Le tango, un espace théâtral

Le tango est accessible à tous, sans limite d’âge, de nationalité ou de métier. Il nous dévoile le rapport à l’autre comme un art. Ce pas de deux provocateur, me sert comme langage de corps pour parler avec ironie et tendresse du rapport entre les hommes et les femmes, du rapport à l’autre en tant que différent de moi. Le dialogue des partenaires dans le tango commence par l’écoute. La musique dessine l’espace de cette rencontre. Le duel amoureux commence. Un duel dont le code d’honneur est la figure. Un duel où l’équilibre doit se trouver à deux. Chaque pas dessine le sol comme un trait de crayon sur une feuille blanche, à chaque instant tout peut arriver. Cette précision et cette ouverture nous donnent le vertige. "...Il y a une terreur dans cette danse, une peur de chuter à chaque instant, de ne pas tenir l’engagement de ce jeu de quelques minutes. Une peur de décevoir la confiance de l’autre qui se balance sans retenue, répondant à ma peau comme si c’était la sienne, sans autre réflexion que d’être là. Ne pas penser, danser ...".

Le tango nous révèle aussi à quel point l’autre est effrayant et que derrière cette terreur, qui n’est que pudeur, se cache notre capacité d’amour. La volupté marque le pas. Le désir s’exprime par gifle et caresse, dans le tempérament de cette danse d’origine populaire. A la promesse que se font des corps en accord, j’oppose l’élément subversif de la parole.

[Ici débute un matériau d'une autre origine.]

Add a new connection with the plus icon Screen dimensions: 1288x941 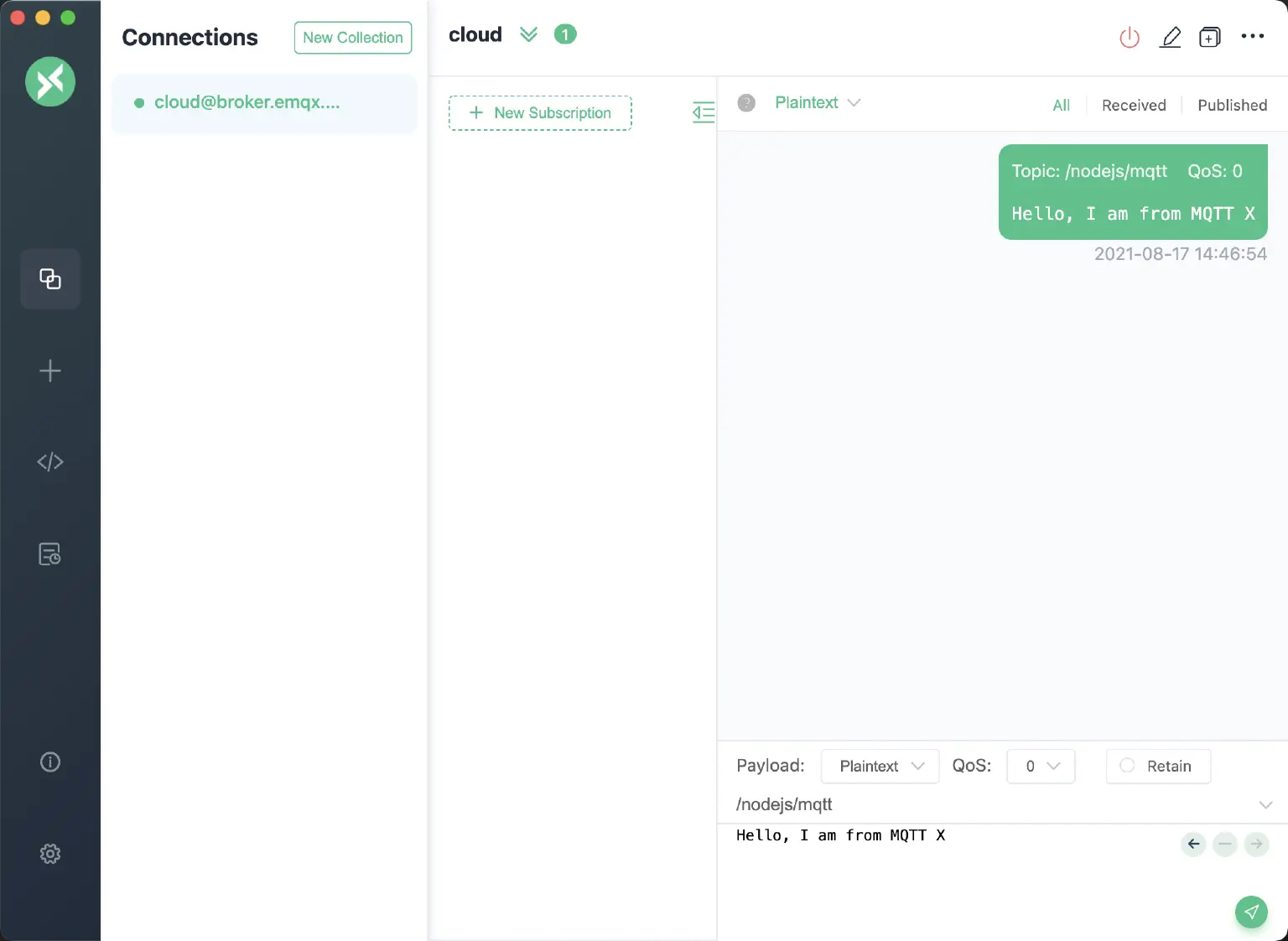coord(50,370)
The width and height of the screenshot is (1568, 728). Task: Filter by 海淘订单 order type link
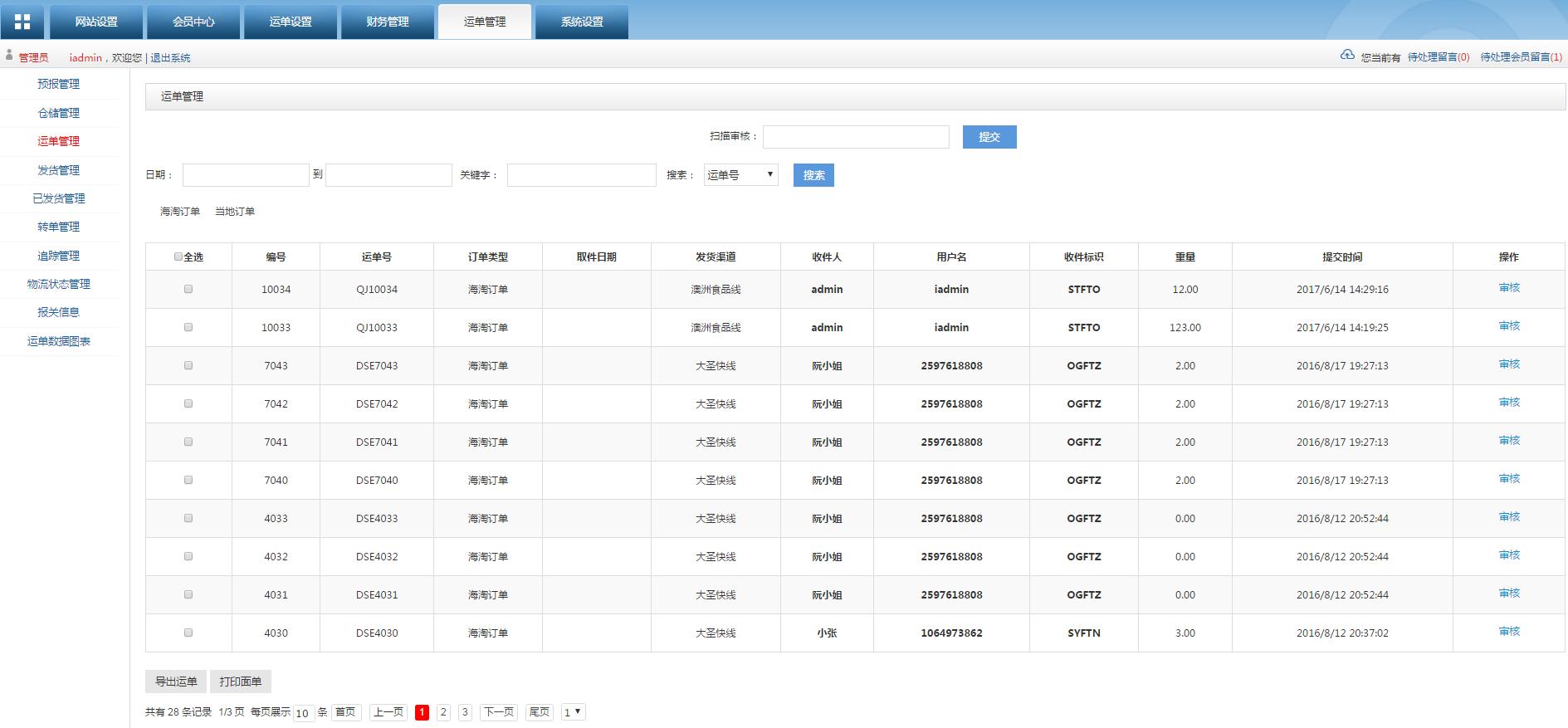click(180, 212)
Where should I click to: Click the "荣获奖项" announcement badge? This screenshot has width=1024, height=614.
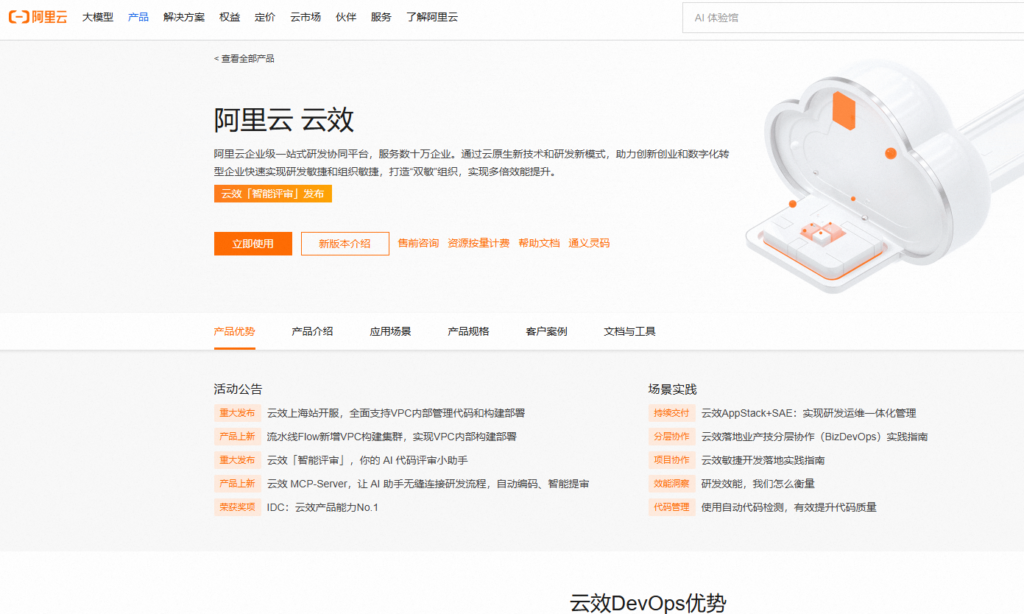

Pour l’écriture je propose la séduction comme un lieu. Un exil où hommes et femmes extraits de l’ordinaire, déjouent rôles et rapports sociaux. Un jeu surtout, où par convention chacun se met en danger et s’habille de plus en plus de nudité. La présence du masculin et du féminin dans l’écriture est primordiale pour ce projet. Les écrivains, qui travaillent indépendamment, sans se connaître, mais à partir de la même proposition, nous ont confié une série de dialogues et de monologues. Ceux-ci ont la particularité de souligner l’absence de l’autre avec un humour noir proche du surréalisme.

Le bal de tango, qui sera l’espace du spectacle (le théâtre sera transformé en salle de bal), est espace de danse, de musique, de chant et de parole. Distendu, abstrait ou non, il s’agit de créer un tissu flexible qui peut prendre la forme d’un bal aussi bien qu’un lieu ou un temps intérieur. Créant ainsi, dans cette intimité aux portes ouvertes, un réseau de résonances entre différentes histoires humaines. Le tango véhicule une intrigue intime dans un sens plus large, étant détonateur d’une énergie contagieuse. Masculin, féminin en face à face, interchangent leurs rôles pour mieux les définir et mieux les déconstruire. C’est une invitation au bal.

Camilla Saraceni

Écrire pour Pas à deux

Nous aimions le tango. Mais nous avions en horreur son goût du pathétique et des pleurnicheries. Nous aimions le tango. Mais nous étions lassés que tant d’hommes éplorés idéalisent dans les larmes leur amante parfaite disparue à jamais.

Nous aimions le tango. Mais nous voulions que les amants y soient vivants. Nous voulions qu’ils se cherchent et se perdent sans devoir en mourir. Nous les voulions complices. Nous les voulions en guerre. Nous les voulions rompus. Nous les voulions rieurs, rageurs, querelleurs, ironiques, cruels ou joyeux. L’insulte aux lèvres ou caressants. Prêts à tanguer à deux ou à dix. Prêts au vertige.

Nous aimions le tango. Mais nous voulions qu’il dise sans effroi le désir, la colère, la soif ou le banal quotidien plutôt que l’abandon, le malheur et la mort qui s’ensuit. Nous aimions le tango. Mais sans le formol et sans la nostalgie et sans la glu sentimentale. Vieux et neuf en même temps. Vert.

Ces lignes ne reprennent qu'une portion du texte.